Media Contact
Linda McCandless
607-254-5137
llm3@cornell.edu
September 17, 2007
By Jeannie Griffith
The New York State Agricultural Experiment Station (NYSAES) invited its friends and neighbors over for a celebration last weekend, and about 5,000 of them came—from down the street, from Washington, DC and Albany, and from at least as far away as West Virginia. The occasion was the 125th anniversary of one of the leading agricultural experiment stations in the world, and people flocked to Cornell’s Geneva, New York campus to learn how crops are improved, plant pests outsmarted and new products developed from the resulting bounty.
Rob Way/NYSAES
Beth Gugino, left, a research associate for the Department of Plant Pathology, describes nematode damage on carrot roots to interested onlookers at the Sept. 15 open house at the New York State Agricultural Experiment Station (NYSAES) in Geneva.
“The experiment station was high-tech before there were the words ‘high-tech’,” said State Senator Michael Nozzolio ’73, MS ’77, one of a distinguished lineup of speakers that included Cornell president David J. Skorton, State Commissioner of Agriculture Patrick Hooker ’84, NYSAES director Thomas Burr, Dean Susan Henry of Cornell’s College of Agriculture and Life Sciences, State Senator Catharine Young, and Geneva mayor Donald Cass. While all noted the experiment station’s leading role in advancing agricultural practice and economic development regionally and nationally, Hooker spoke of extending the model established there to help meet the worldwide agricultural needs of the next 125 years, saying, “We have to think about how to feed the billions of people in the world who live on less than $2 a day.”
Joe Ogrodnick/NYSAES
Mou Chen, left, a postdoctoral fellow in Professor Tony Shelton's entomology program, explains how biotechnology is being used to develop plants that are resistant to insects and diseases. The display was developed in cooperation with Marc Fuchs in plant pathology.
While the dignitaries addressed the crowd on the lawn of 150-year-old Parrott Hall, the rest of the 870-acre campus was abuzz with activity guided by 387 volunteer staff, faculty, graduate students, retirees and others, including 15 undergrad FFA members. Young children with painted faces and balloons tied to their wrists painted pumpkins, tossed rings over ears of corn, and lined up with their families to tour the live insect zoo. Across the way, metallic gold and silver chrysalises hung from wooden racks like earrings on display as more than 300 exotic butterflies on loan from Rochester’s Strong Museum fluttered about in a greenhouse filled with blooming plants.

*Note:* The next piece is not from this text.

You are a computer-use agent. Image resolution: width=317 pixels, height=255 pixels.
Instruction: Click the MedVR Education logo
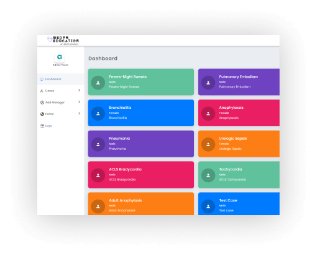coord(63,40)
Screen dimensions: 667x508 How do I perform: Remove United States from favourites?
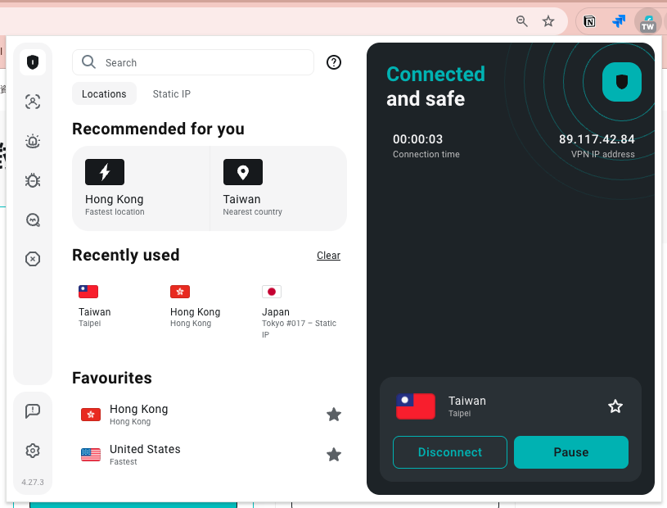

The gene gun, developed at Geneva in the late 1980s, was on display, and the plant doctor was in as people lined up to find out what was plaguing their plants. The USDA-ARS facility on the campus had exhibits, too, including apple grafting, tomato pollen-crossing, and a do-it-yourself DNA extraction kit to take home and try on a banana.
Over at the food science and technology vinification and brewing lab, people with clothespins on their noses tried to taste wine. With noses unplugged, they were offered whiffs from squeeze bottles of Cayuga White wine—a variety developed at NYSAES—spiked with concentrated amounts of naturally occurring aroma compounds. The results earned descriptors like wet dog, bruised apples, rotten eggs and mouldy basement. Gavin Sacks ’99, MS ’01, PhD ’05, Cornell assistant professor of wine chemistry, explained that the taste of peas and asparagus results when ill-fated multicolored Asian ladybeetles get crushed along with the grapes at harvest time. “All of these compounds can actually be pleasant or interesting at the right levels and in the right wines,” he said. “At the wrong level, they can be disgusting.”
Rob Way/NYSAES
Ed Bailey, buildings and properties carpenter shop leader for NYSAES in Geneva, puts the finishing touches on directional street signs for the Sept. 15 open house.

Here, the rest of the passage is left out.